Troubleshooting in cosmological runs
This section will be progressively filled with the most common problems that our users encounter, so don’t hesitate to open an issue/PR in GitHub if you think there is something worth including here.
General troubleshooting advice
If you are getting an error whose cause is not immediately obvious, try evaluating your model at a point in parameter space where you expect it to work. To do that, either substitute your sampler for the dummy sampler evaluate
, or use the model wrapper instead of a sampler and call its logposterior
method.
You can increase the level of verbosity running with debug: True
(or adding the --debug
flag to cobaya-run
). Cobaya will print what each part of the code is getting and producing, as well as some other intermediate info. You can pipe the debug output to a file with cobaya-run [input.yaml] --debug > file
or by setting debug: [filename]
.
MPI runs: getting one MCMC chain only
If your MPI run is only producing one chain (just [prefix].1.txt
, no higher numbers), your Python MPI wrapper is not working correctly. Please take a look at this section.
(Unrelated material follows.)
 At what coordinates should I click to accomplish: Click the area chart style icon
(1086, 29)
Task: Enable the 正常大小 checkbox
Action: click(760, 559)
Using PolyChord in cosmological runs
PolyChord explores the full posterior domain much more thoroughly than MCMC does, in order to get an accurate estimation of the model evidence. Due to that a couple of caveats are in order:
The Planck likelihood does not often deal gracefully with extreme values of the power spectrum: some times, when at the tails of the posterior, it may produce a segfault (the error message will contain something like
Segmentation Fault
orSignal 11
, and a references to a files such asclik/lkl.[some_text].so
). Not much can be done about this, except for reducing the prior boundaries for the cosmological parameters by hand.For most cases, CAMB and CLASS should produce very similar evidences for the same models, but only as long as the posterior does not extend towards regions which are unphysical for one of the Boltzmann codes and not the other one. You should not see any effect for most LCDM extensions, but keep an eye open if comparing CAMB and CLASS results for exotic models.
[WIP: typical running time]
Sampling stuck or not saving any point
If your sampler appears to be making no progress, your likelihood or theory code may be failing silently, and thus assuming a null likelihood value (this is intended default behaviour, since cosmological theory codes and likelihoods tend to fail for extreme parameter values). If that is the case, you should see messages about errors being ignored when running with debug: True
. To stop when one of those errors occur, set the option stop_at_error: True
for the relevant likelihood or theory code.
Low performance on a cluster
If you notice that Cobaya is performing unusually slow on your cluster compared to your own computer, run a small number of evaluations using the evaluate sampler sampler with timing: True
: it will print the average computation time per evaluation and the total number of evaluations of each part of the code, so that you can check which one is the slowest. You can also combine timing: True
with any other sampler, and it will print the timing info once every checkpoint, and once more at the end of the run.
If CAMB or CLASS is the slowest part, they are probably not using OpenMP parallelisation. To check that this is the case, try running
top
on the node when Cobaya is running, and check that CPU usage goes above 100% regularly. If it does not, you need to allocate more cores per process, or, if it doesn’t fix it, make sure that OpenMP is working correctly (ask your local IT support for help with this).If it is some other part of the code written in pure Python,
numpy
may not be taking advantage of parallelisation. To fix that, follow these instructions.
Running out of memory
If your job runs out of memory at at initialisation of the theory or likelihoods, you may need to allocate more memory for your job.
If, instead, your jobs runs out of memory after a number of iterations, there is probably a memory leak somewhere. Python rarely leaks memory, thanks to its garbage collector, so the culprit is probably some external C or Fortran code.
If you have modified C code, e.g. CLASS, make sure that every alloc
is followed by the corresponding free
. Otherwise, a new array will be created at each iteration while the old one will not be deleted.
You can use e.g. Valgrind to monitor memory usage.
Note
In particular, for CLASS, check out this warning concerning moving the CLASS folder after compilation.
Secondary MPI processes not dying
We have noticed that hitting Control-c twice in a row prevents the termination signal to be propagated among processes, letting some or all secondary ones running after the primary one is killed, so that they need to be killed manually. Please, be patient!
Secondary processes not dying is something that should not happen when running on a cluster. If this happens, please report to us via GitHub, including as much information about the run as possible.